Tabaré foi o mais votado na eleição presidencial de 1994. Não foi eleito graças a uma particularidade da legislação eleitoral anterior, que permitia a disputa da eleição presidencial por mais de um candidato do mesmo partido e previa a soma dos votos da mesma lista, canalizados para o mais votado.
Com isso, Julio Sanguinetti, que tivera sozinho 25%, atrás de Tabaré (com 31%), acabou ficando com mais de 32% e vencendo.
De acordo com cientistas políticos uruguaios, esse sistema possibilitou mais de um século (descontada a ditadura) de estabilidade democrática, já que as listas de candidatos dos dois principais partidos abarcavam todo o espectro ideológico, da esquerda à direita. Por isso, também, partidos de esquerda não prosperaram antes.

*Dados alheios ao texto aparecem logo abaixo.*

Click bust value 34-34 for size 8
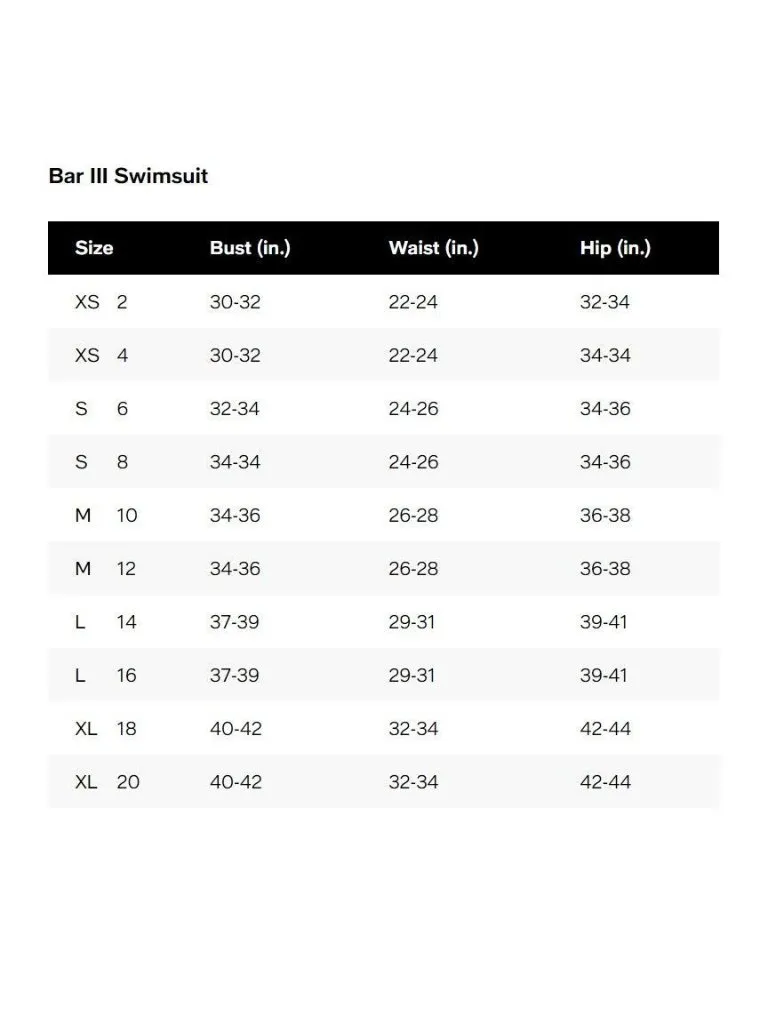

A reforma eleitoral de 1996, conduzida por colorados e blancos, acabando com o sistema de listas e criando o segundo turno, foi destinada a reduzir as chances de Tabaré. Se não fosse a mudança, ele teria sido eleito no primeiro turno. Agora, corre o risco de ser derrotado pela segunda vez pela lei eleitoral.
Mas ninguém arrisca prognósticos. “Realmente, não dá para saber o que vai acontecer”, resigna-se Fernando Andracht, professor de Ciências Sociais na Universidad de la República.